EXERCISE PROMPT: Wherever "cell" appears in a line of the listing, report that line.

START DATA

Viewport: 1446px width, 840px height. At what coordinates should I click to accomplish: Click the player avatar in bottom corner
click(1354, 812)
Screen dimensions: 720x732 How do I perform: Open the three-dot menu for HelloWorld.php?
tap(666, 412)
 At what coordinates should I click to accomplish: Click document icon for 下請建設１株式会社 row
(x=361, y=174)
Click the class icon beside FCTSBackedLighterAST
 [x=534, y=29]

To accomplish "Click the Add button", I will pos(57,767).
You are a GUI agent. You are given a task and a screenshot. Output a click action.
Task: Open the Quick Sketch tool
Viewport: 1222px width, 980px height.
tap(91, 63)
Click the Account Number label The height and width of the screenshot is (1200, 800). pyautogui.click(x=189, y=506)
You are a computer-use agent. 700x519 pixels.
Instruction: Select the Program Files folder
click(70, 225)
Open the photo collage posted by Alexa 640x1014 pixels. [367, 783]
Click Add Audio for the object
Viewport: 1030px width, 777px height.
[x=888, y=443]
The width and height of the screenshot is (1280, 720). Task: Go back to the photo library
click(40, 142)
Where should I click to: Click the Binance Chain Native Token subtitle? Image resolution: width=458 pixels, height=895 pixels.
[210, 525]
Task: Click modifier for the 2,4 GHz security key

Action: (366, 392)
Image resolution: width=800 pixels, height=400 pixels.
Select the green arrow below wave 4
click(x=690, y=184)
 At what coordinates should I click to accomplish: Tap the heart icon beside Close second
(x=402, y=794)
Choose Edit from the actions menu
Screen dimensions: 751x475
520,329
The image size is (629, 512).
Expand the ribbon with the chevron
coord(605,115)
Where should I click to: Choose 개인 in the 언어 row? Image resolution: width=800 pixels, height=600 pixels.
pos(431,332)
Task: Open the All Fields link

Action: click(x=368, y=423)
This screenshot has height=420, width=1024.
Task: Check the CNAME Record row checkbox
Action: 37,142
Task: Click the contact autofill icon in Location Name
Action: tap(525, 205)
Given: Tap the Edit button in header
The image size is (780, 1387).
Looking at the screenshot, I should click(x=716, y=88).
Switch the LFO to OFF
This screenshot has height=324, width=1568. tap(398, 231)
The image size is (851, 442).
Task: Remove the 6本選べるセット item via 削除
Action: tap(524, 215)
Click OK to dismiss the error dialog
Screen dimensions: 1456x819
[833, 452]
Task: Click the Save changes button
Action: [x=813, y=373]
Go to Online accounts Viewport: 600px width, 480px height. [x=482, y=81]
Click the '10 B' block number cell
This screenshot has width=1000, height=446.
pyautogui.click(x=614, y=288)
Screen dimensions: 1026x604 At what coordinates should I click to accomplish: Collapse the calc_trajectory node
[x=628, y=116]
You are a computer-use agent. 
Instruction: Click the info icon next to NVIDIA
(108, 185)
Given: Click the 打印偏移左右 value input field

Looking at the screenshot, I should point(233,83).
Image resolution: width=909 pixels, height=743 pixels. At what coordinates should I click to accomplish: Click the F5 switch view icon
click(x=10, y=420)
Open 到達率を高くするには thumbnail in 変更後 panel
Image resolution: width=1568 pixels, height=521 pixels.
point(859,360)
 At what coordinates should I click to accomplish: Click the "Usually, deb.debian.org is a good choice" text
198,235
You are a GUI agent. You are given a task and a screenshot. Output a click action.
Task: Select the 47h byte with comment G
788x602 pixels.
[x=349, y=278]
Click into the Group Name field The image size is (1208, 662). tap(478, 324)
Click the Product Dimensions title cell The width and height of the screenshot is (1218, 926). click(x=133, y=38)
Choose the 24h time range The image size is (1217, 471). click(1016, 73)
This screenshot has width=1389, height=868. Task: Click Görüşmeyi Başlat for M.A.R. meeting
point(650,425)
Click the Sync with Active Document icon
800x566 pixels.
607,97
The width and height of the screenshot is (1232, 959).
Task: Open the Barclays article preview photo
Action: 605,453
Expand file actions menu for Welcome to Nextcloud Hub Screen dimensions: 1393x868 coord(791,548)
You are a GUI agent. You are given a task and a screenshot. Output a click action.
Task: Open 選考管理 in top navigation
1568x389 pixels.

END DATA

RESPONSE BOX:
Click the '10 B' block number cell
Click the Product Dimensions title cell The width and height of the screenshot is (1218, 926). click(x=133, y=38)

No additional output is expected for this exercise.